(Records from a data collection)
▬▬▬▬▬▬▬▬▬▬
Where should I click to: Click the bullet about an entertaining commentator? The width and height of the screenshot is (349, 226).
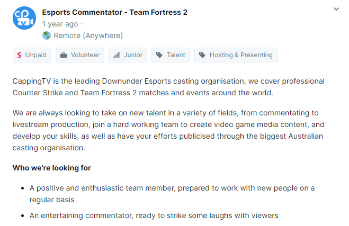click(154, 215)
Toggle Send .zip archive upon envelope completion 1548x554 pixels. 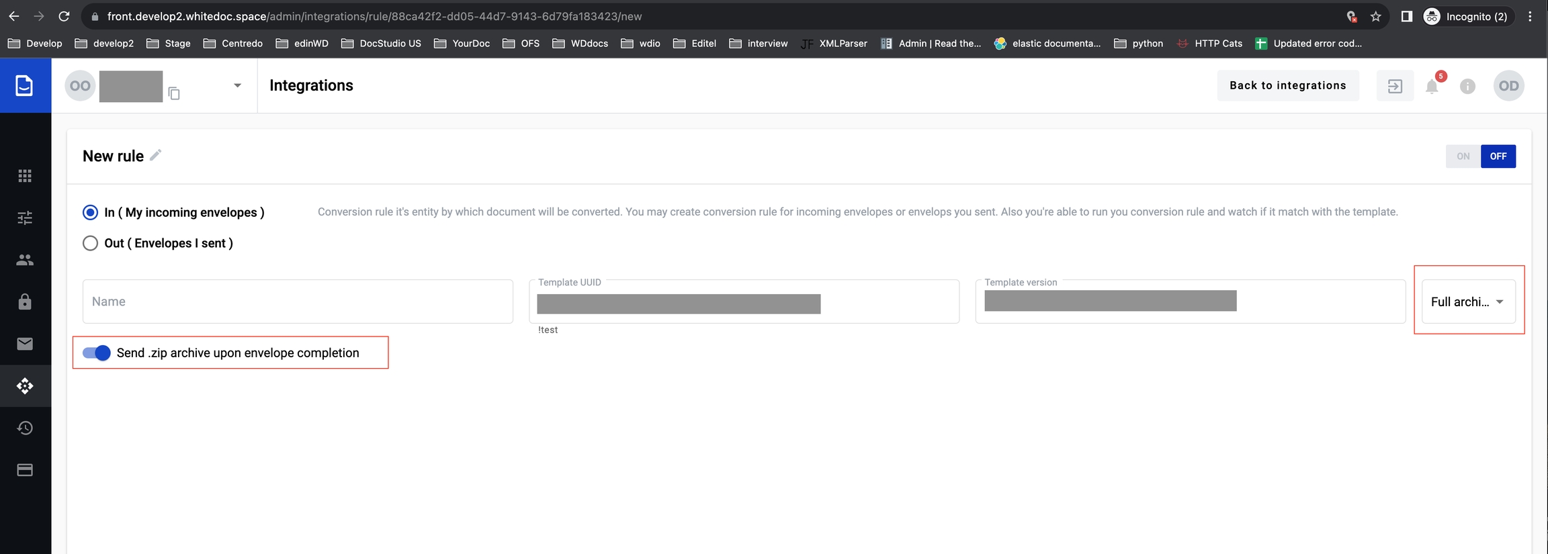click(97, 353)
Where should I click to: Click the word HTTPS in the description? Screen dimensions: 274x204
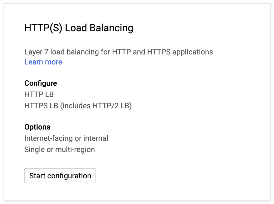159,52
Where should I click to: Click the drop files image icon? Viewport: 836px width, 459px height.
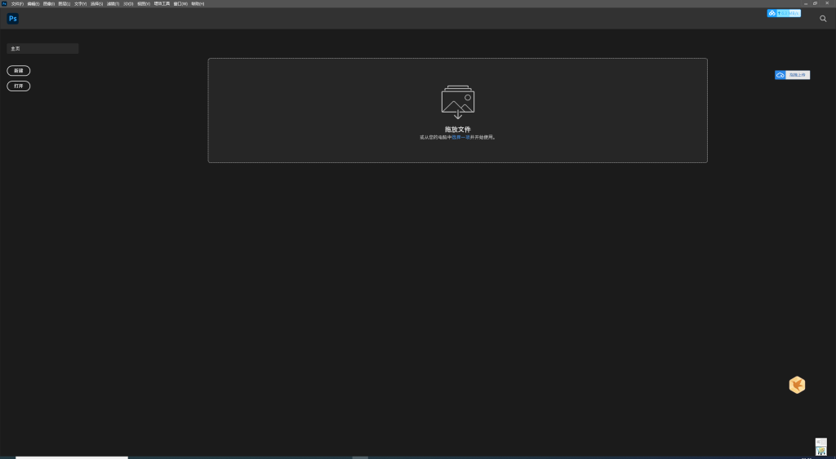458,102
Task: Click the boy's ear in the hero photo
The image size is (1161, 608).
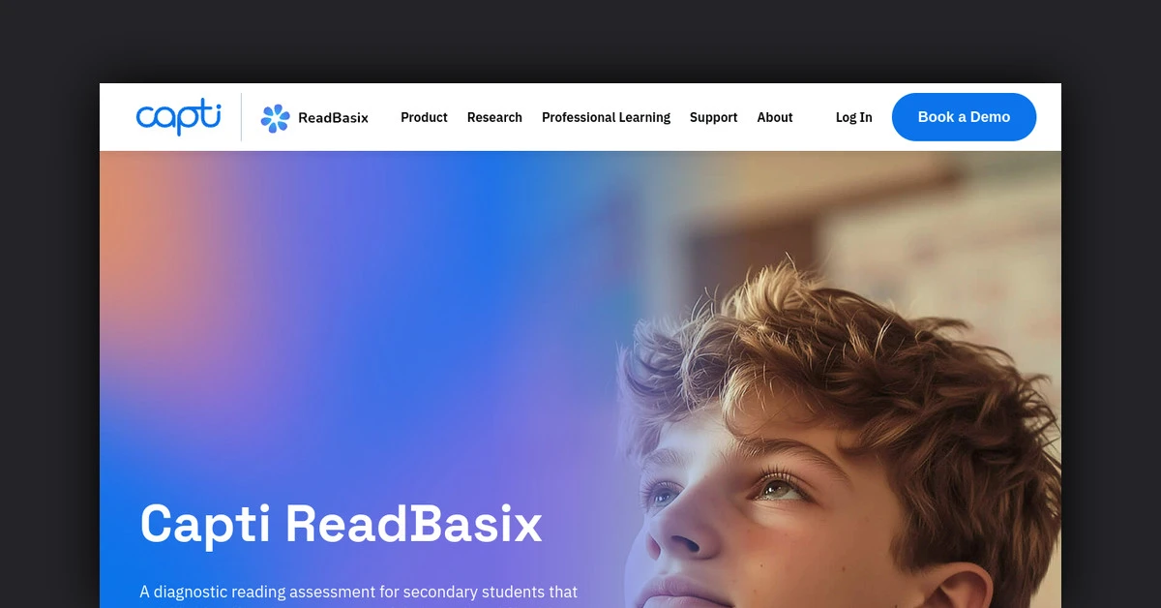Action: tap(961, 587)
▬▬▬▬▬▬▬▬▬▬
Required work: Pull out every line of the rows above that contains the word "height".

Result for this task:
Where should I click to: Click the bullet about an entertaining commentator? The width and height of the screenshot is (349, 226).
Where should I click to: Click the drop files image icon? Viewport: 836px width, 459px height.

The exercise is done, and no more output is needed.